Daughter of Yesterday, Mother of Tomorrow”

C’est sur cette citation que s’ouvre The Stillness of the Wind, petit jeu indépendant édité par Fellow Traveler, à l’atmosphère poétique et suite spirituelle de Where The Goats Are (disponible gratuitement sur itchio). Puis deux touches s’affichent : A, qui permettra de tout faire dans le jeu, mais vraiment tout et B, pour annuler ou poser un objet. Cette facilité d’utilisation laisse deviner la simplicité du jeu.

The Stillness of the Wind

La délicatesse de la vie à la ferme

The Stillness of the Wind raconte l’histoire de Talma, une vieille dame, dernière à s’occuper de la ferme familiale tandis que le reste de son entourage est, pour la plupart, parti vivre en ville. On suivra, en parallèle de la vie de Talma, celle de sa fille, sa sœur ou son frère qui lui envoient des nouvelles de la vie urbaine par courrier postal. Parfois, un petit cadeau tel un poème ou une graine sera inclus. Quant au personnage que nous incarnons, notre tâche sera de surveiller les deux chèvres, six poules et différentes plantes que nous pourrons faire grandir au fil de la partie. De temps en temps, un marchand ambulant nous rendra visite. Ce sera l’occasion de remplir notre stock de foin et de graines à faire pousser, si tant est que vous ayez de quoi troquer. En de rares occasions, le marchand amènera Billy avec lui, son bouc et se proposera de nous le prêter (je vous coupe tout de suite, je n’ai jamais eu assez de ressources pour pouvoir m’offrir la chance d’assister au miracle de la vie et observer naître une progéniture à mes chèvres).

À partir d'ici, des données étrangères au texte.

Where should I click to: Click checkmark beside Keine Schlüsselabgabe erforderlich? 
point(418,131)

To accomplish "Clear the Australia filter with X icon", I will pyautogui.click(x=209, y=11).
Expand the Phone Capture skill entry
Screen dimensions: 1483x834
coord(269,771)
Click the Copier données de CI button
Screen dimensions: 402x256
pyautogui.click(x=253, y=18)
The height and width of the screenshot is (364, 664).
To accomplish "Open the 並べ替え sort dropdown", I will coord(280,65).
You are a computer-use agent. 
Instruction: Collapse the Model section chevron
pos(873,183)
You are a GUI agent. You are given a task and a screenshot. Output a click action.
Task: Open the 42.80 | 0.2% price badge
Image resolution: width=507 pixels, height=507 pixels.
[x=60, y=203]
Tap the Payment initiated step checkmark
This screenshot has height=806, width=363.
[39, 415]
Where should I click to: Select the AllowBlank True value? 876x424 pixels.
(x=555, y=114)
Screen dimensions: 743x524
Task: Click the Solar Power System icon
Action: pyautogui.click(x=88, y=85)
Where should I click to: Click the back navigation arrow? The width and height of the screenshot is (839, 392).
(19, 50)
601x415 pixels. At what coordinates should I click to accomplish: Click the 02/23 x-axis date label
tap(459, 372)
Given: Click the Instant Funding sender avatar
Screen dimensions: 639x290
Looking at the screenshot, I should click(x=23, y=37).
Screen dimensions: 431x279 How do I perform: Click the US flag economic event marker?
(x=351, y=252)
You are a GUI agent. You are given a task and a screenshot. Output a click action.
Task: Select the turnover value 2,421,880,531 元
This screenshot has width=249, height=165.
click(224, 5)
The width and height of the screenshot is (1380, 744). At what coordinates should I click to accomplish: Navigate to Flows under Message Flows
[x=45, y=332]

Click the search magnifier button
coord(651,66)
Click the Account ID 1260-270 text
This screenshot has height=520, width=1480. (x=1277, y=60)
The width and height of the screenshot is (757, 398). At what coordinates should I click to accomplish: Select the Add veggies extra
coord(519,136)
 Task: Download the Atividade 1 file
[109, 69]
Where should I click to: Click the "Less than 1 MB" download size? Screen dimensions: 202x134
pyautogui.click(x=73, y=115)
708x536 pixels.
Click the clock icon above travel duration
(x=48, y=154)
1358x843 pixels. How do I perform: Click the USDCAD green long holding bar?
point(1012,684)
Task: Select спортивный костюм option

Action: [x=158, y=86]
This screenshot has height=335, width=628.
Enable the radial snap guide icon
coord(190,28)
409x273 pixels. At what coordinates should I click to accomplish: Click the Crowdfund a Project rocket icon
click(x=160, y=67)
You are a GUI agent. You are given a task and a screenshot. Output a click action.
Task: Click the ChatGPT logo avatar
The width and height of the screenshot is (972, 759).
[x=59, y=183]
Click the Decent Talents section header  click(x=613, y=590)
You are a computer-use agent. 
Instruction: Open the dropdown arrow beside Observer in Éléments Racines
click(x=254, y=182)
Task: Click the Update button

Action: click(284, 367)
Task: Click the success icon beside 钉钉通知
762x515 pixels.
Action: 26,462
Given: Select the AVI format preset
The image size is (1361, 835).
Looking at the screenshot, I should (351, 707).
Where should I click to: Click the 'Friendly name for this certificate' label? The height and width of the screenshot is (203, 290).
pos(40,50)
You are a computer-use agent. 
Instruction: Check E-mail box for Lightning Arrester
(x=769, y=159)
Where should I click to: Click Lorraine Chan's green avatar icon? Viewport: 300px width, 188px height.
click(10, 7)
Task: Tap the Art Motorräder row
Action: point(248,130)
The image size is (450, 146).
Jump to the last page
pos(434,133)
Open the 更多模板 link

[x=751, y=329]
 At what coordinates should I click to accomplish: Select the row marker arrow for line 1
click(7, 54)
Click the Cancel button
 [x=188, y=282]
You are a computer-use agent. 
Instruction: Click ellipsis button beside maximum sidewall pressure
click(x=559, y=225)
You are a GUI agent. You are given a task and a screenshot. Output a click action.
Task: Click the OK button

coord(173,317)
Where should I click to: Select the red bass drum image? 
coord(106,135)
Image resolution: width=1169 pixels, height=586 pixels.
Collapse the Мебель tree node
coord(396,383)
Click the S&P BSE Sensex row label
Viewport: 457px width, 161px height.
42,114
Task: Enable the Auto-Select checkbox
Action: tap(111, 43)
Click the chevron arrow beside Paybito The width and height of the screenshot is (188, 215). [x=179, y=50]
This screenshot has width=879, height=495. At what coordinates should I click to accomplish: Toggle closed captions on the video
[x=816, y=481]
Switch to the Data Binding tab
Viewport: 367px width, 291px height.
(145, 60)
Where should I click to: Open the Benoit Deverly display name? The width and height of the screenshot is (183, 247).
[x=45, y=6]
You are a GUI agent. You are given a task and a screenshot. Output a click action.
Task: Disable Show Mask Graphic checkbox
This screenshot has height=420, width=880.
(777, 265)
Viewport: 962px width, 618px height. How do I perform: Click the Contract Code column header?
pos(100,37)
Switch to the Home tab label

Les décors sont simples, sans fioritures pour décrire au mieux un univers minimaliste. L’action se déroule dans un monde de sable, coupé de tout il semblerait (les murs invisibles sont bien là pour vous le faire croire en tout cas) et au milieu de ce vide absolu : votre ferme. En plus de vos animaux, vous aurez : une bêche qui vous permettra de préparer la terre pour planter vos graines (tomates, pommes de terre ou encore fleurs), un panier en osier pour récolter les œufs de poules, les légumes arrivés à maturité ou les champignons que vous pourrez trouver en dehors de votre demeure, un seau pour récolter le lait de chèvre, un autre seau spécifique à l’eau du puits, un fusil dont l’utilité (ou pas) sera avérée plus tard et enfin un bâton qui permettra de dessiner dans le sable (spoiler : c’est l’activité la plus ennuyeuse dans un jeu déjà ennuyeux au possible).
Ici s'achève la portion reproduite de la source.